The filly left the gate in an eye-popping 26 1/5-second opening quarter in her first start as a 3-year-old at Tioga Downs last year, despite a very sloppy surface. Eventually, she was locked in and shuffled out of the race. Her only other defeat came when she got trapped inside at Vernon and was forced to leave the course.

On the upside last year were some monster miles over the half-mile tracks of New York. She captured the $197,634 Lismore Stakes at Yonkers in 1:53 3/5. She won her two other starts at Yonkers in NYSS action going wire-to-wire from posts 7 and 8 impressively.

JK Owhatanite’s peformances over half-mile tracks (of which Yonkers is one) have been spectacular. Perhaps that gift is connected to her pedigree. Her sire, Bettors Delight, was a solid small-track performer and has produced some of New York’s finest during his stallion career. On the dam side is JK Songndance. The Life Sign-sired filly set a track record over Freehold’s half-mile track during her sophomore stakes campaign.

Toscano has a powerful stable returning to action this year with last year’s Breeders Crown champion Chapter Seven leading the arsenal. The 4-year-old is currently training down and has been timed in 2:25 for a mile.

“He looks great and is coming back very well,” she said. “He should be ready for all of the big stakes.”

Chapter Seven should be back and racing in May, with hopes of a stakes season commencing in June.

Her 11-time winning 2-year-old sensation of a year ago, Heston Blue Chip, hopes for an epic season in 2012. The son of American Ideal, owned by Ken Jacobs, has trained in 2:15 for the mile down in North Carolina and is expected to arrive at Toscano’s Showplace Farm shed row this week.

“Thankfully, he didn’t get any taller,” she said. “He’s filled out nicely.”

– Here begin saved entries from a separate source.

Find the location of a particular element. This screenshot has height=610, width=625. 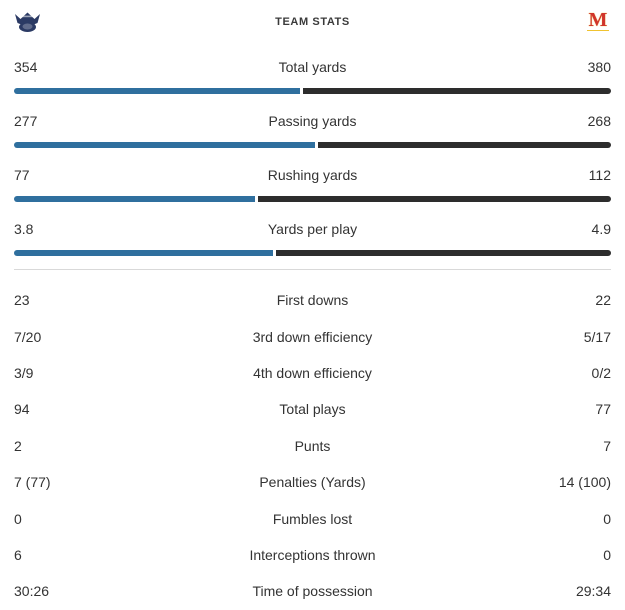

stat-label: Punts is located at coordinates (312, 446).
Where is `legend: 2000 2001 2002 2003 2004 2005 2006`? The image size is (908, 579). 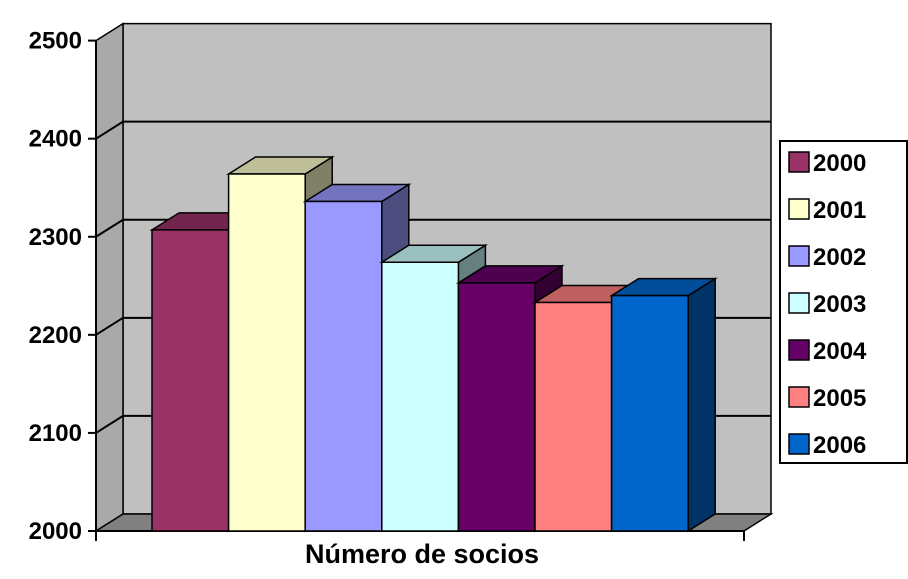 legend: 2000 2001 2002 2003 2004 2005 2006 is located at coordinates (844, 302).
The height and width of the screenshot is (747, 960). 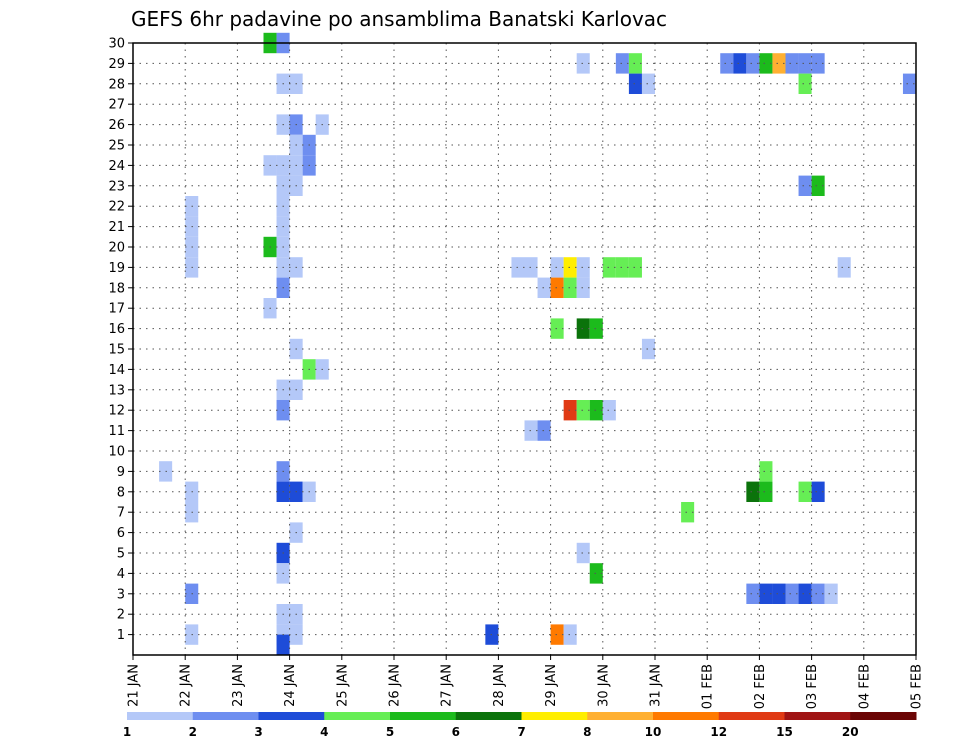 I want to click on colorbar-label: 12, so click(x=718, y=732).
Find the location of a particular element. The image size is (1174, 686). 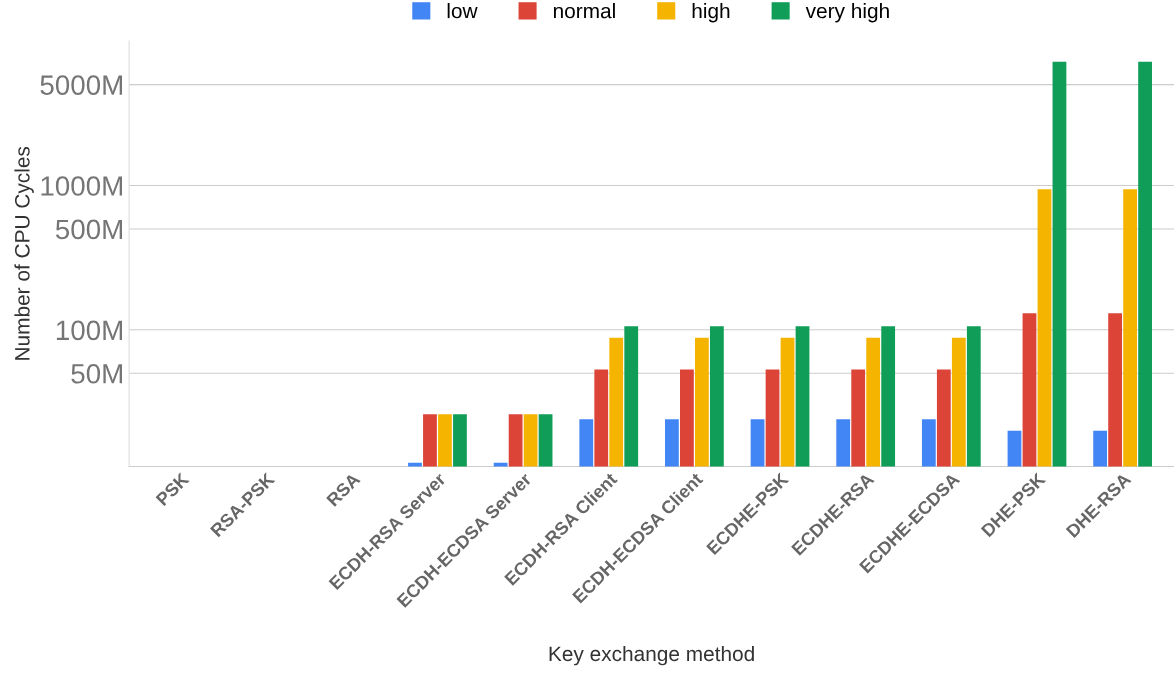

JAYWALKING: Toscano didn’t sound very amused by the “spitting contest” this week between new Meadowlands chief Jeff Gural and SOA of NY head Joe Faraldo.

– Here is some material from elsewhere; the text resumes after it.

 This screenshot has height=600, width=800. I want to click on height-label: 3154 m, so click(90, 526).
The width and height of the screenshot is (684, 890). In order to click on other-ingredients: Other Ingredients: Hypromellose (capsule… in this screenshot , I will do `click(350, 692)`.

“Jeff has done so much good for the sport, including saving the Meadowlands,” she said. “I’ve known Joe for a long time, and he’s given an awful lot for the horsemen. I think both want what’s best for the sport. It’s a shame they can’t agree.”

Toscano trumpeted a familiar tune in calling for a commissioner to rule in these issues. Unfortunately in this power struggle fought time and again by dueling press releases, any idea designed to take authority away from key personnel is generally shot down in short order.

What Toscano is deeply troubled by is the lack of definition in regard to trainers and their deputies who take over during suspensions.

“I have no problem if there is a change over from one trainer to another,” Toscano said. “But I think if the commission is going to suspend a trainer, that person shouldn’t be allowed to continue to run the stable with another name on the program.”

Ironically Toscano, an assistant for perennial Yonkers-Roosevelt top trainer George “Buddy” Regan in the late 1970s and early 1980s got her start when Regan was suspended and moved to Florida, leaving his stable permanently with Linda.

“And I don’t think someone should be barred just because they win a lot of races,” she concluded.